Das Eis ist gebrochen. Wie so oft, wenn sich die neue Roadster vorstellt. Denn dieses multinationale Bike aus japanischem Motor, italienischen Anbauteilen und deutscher Produktion zeichnet hauptsächlich eins aus: eigenständiges Design. Vor allem im rückwärtigen Bereich, wo sich ein mächtiger 160er über ein filigranes 17-Zoll-Speichenrad wölbt und beides von einem luftigen Rahmenheck überdacht wird. Das hat was. Da können die drei anderen Singles zunächst wenig entgegen setzen. Außer einer Gewissheit: In einer dauerhaften Partnerschaft zählen auch Werte, die sich nicht beim ersten Blick, sondern erst im gemeinsamen Alltag mitteilen. Sie harren auf ihre Chance im herrlichen Landstraßenrevier direkt vor der Haustür.

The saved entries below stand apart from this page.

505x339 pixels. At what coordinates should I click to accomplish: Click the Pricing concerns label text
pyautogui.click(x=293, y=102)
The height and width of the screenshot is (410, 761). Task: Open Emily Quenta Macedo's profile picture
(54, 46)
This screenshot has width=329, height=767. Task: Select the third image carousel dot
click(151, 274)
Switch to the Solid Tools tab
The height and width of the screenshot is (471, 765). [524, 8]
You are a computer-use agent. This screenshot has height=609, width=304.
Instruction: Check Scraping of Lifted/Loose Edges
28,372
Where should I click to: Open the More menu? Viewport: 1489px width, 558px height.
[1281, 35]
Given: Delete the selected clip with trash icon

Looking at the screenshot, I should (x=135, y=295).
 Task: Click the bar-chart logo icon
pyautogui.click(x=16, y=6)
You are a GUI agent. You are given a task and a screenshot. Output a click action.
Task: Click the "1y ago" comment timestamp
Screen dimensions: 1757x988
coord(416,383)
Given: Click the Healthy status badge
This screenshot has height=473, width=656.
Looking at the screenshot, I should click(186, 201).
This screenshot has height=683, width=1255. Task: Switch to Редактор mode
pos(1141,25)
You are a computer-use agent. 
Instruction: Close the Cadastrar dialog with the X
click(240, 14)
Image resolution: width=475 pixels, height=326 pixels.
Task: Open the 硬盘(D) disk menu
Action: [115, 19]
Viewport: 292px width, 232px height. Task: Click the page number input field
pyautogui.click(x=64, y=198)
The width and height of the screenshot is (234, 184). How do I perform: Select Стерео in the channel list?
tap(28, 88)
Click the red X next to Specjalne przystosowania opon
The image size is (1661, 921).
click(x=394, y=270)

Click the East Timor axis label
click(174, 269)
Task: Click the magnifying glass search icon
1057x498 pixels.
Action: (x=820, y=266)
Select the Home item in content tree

Und sie offenbaren schon bei der ersten Kontaktaufnahme, dass sitztechnisch Unterschiede zum Newcomer bestehen. Während die Roadster über die Art, wie man auf ihr zu sitzen hat Arme weit gespreizt, Füße weit nach vorn, aber nicht unkomfortabel keinerlei Zweifel aufkommen lässt, und der geneigte Fahrer sich bestenfalls darüber wundert, dass sie nicht von selbst losfährt und auch noch das Ziel vorgibt, lassen die anderen mehr Spielraum. Bestenfalls die MZ so und nicht anders sitzt man klassisch macht ähnlich scharfe Vorgaben, wobei der geringe Abstand von Sitzbank und Fußrasten den Beinen Yoag-Qualitäten abverlangt. BMW und Suzuki bieten da wesentlich mehr Raum zur Entspannung, weil ihr Erbanlagen von Enduro-Genen dominiert werden. Auch wenn in diesem Zusammenhang immer von »Funduro« die Rede war, und die BMW in der ST-Version heute gar mit reinrassigen Straßenreifen durch die Lande rollt, gilt: Wie man sich lümmelt, so sitzt man. Mit einem Unterschied: Die BMW vereinnahmt den Fahrer von Anfang an mehr. Hier sitzt man im Motorrad, dort auf der Freewind. Ein gehobenes Komfortagebot aber offerieren beide.
Gleiches gilt für die Fahrwerksabstimmung, obgleich man in Hamatsu und München recht unterschiedliche Philosophien verfolgt. Die BMW ist direkter sprich straffer , federt härter, dämpft mehr. Sie teilt ohne unangemessene Härte mit, was sich unter ihr tut, pflegt eine gelassene Form der Konversation. Die Suzuki hingegen ist jederzeit bemüht, alle straßenbaulichen Einflüsse vom Fahrer fern zu halten. Da wird nicht jede Bodenwelle kommentiert, jedes Steinchen mitgeteilt. So bleibt Platz für die vielfältigen Eindrücke abseits dieser Zweierbeziehung.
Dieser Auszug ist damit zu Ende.